PLoS ONE (Jan 2020)
Validity of the French version of the Autonomy Preference Index and its adaptation for patients with advanced cancer.
Abstract
BACKGROUND:While patient-centered care is recommended as a key dimension for quality improvement, in case of serious illness, patients may have different expectations regarding information and participation in medical decision-making. In oncology, anticipation of disease worsening remains difficult, especially when patient's preferences towards prognosis medical information are unclear. Valid tools to explore patients' preferences could help targeting end-of-life discussions, which have been shown to decrease aggressiveness of end-of-life care. Our aim was to establish the validity and reliability of the French version of the Autonomy Preference Index (API) among patients with incurable cancer and in primary care setting.

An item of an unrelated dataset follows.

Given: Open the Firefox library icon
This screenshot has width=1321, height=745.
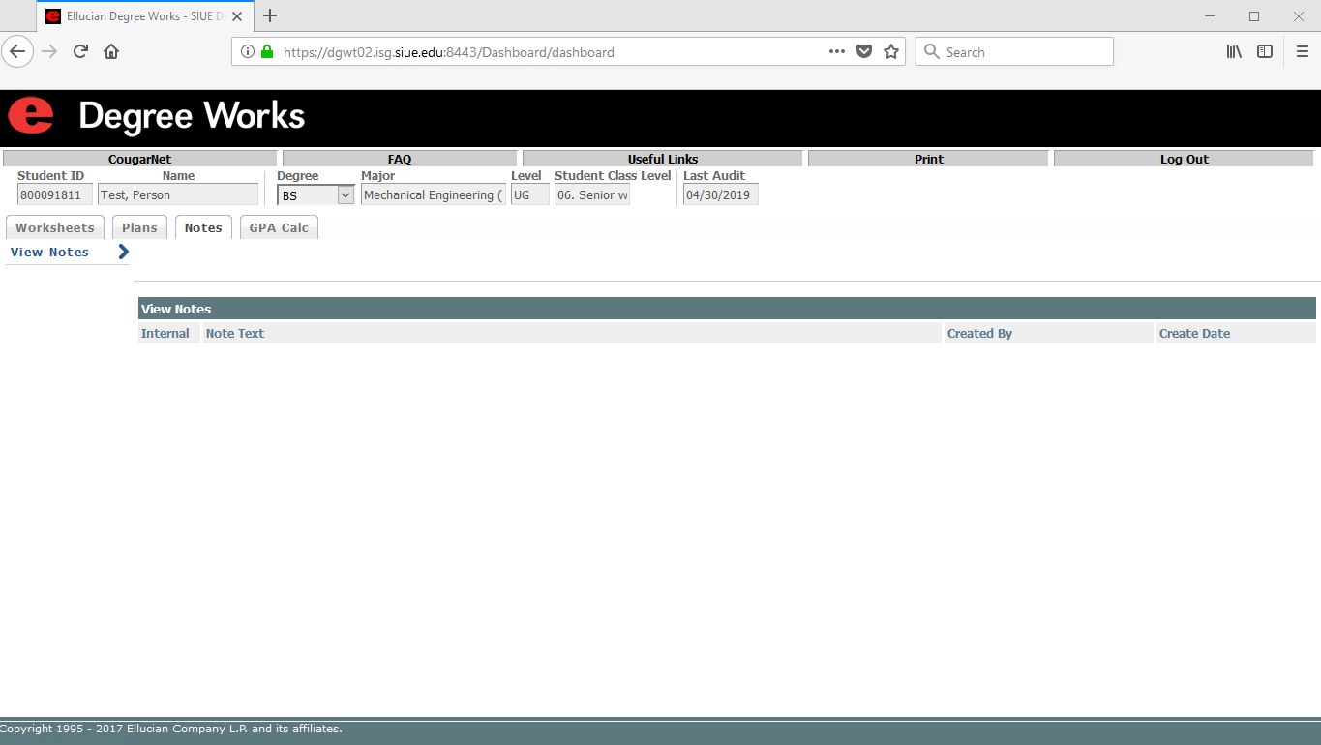Looking at the screenshot, I should coord(1234,52).
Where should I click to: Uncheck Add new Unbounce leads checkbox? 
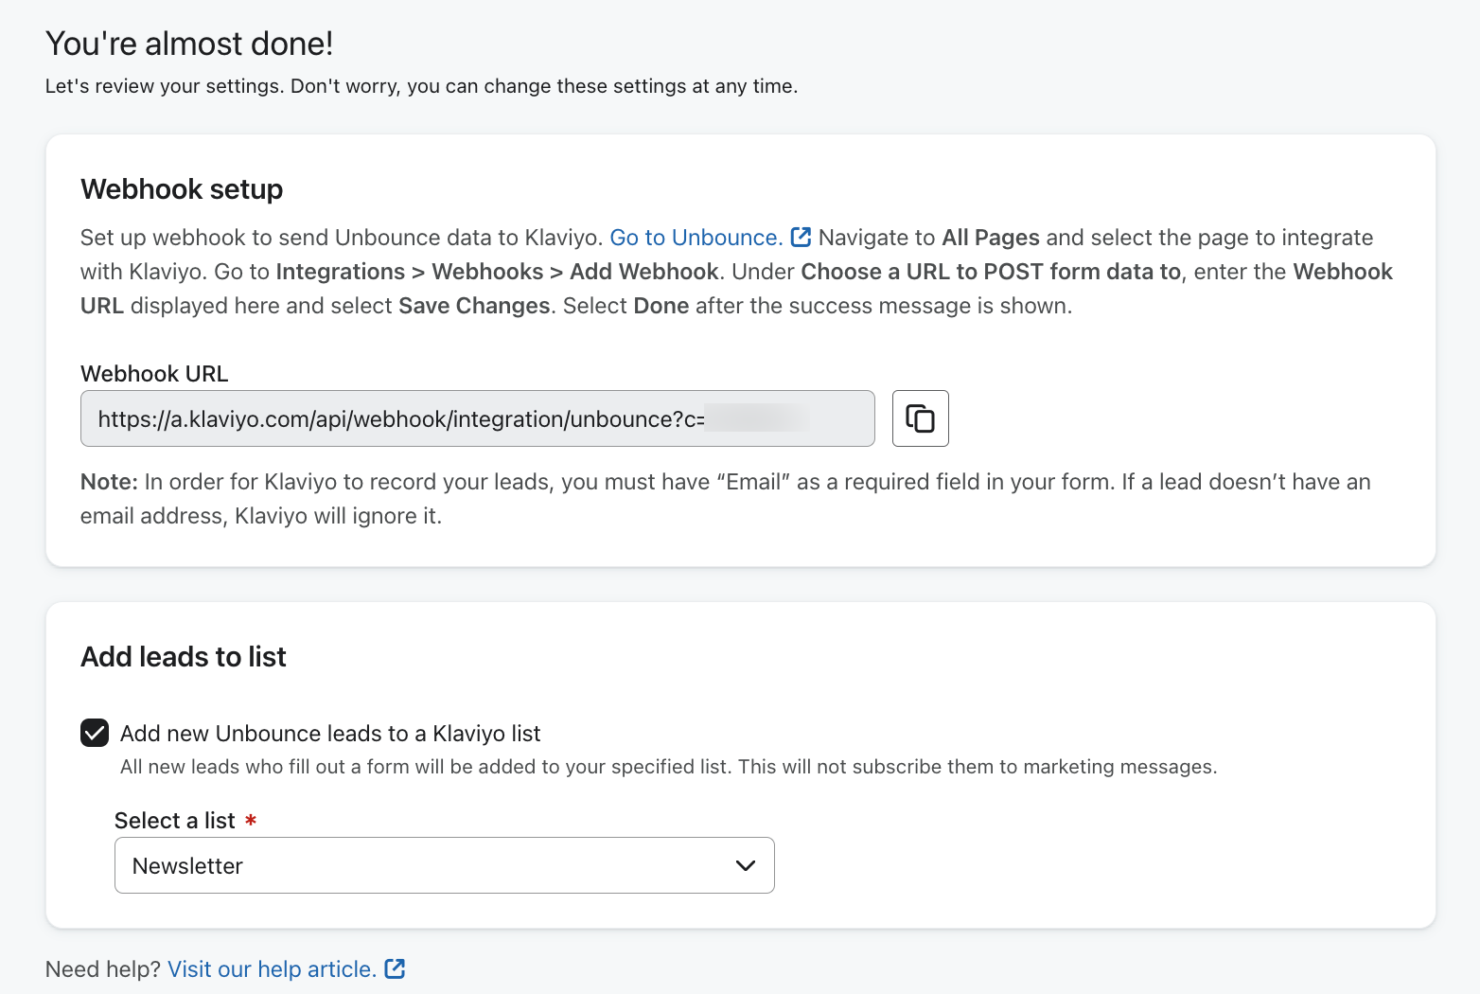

Three supplementary items were specifically developed to evaluate preparedness to anticipate disease deterioration among patients with incurable cancer. METHODS:The psychometric properties of the API translated into French were assessed among patients consecutively recruited from January to March 2017 in the waiting rooms of 19 general practitioners (N = 391) and in an oncology (N = 187) clinic in Paris. Relationships between the newly-developed items and the API subscale scores were studied. RESULTS:A three correlated factors confirmatory model (two factors related to decision-making and a factor related to information-seeking preferences) showed an acceptable fit on the whole sample and no measurement invariance issue was found across settings, age, sex and educational level. Internal consistency and test-retest reliability were acceptable for the information-seeking and decision-making subscales. One of the newly-developed items on patients' ability to anticipate a decision on the use of artificial respiration if a sudden deterioration of their illness occurred was not related to the API subscale scores. CONCLUSION:The French version of the API was found valid and reliable for use in general practice and oncology settings. The additional items on patient preparedness to anticipate disease deterioration can be of interest to ensure that patient values guide all end-of-life clinical decisions.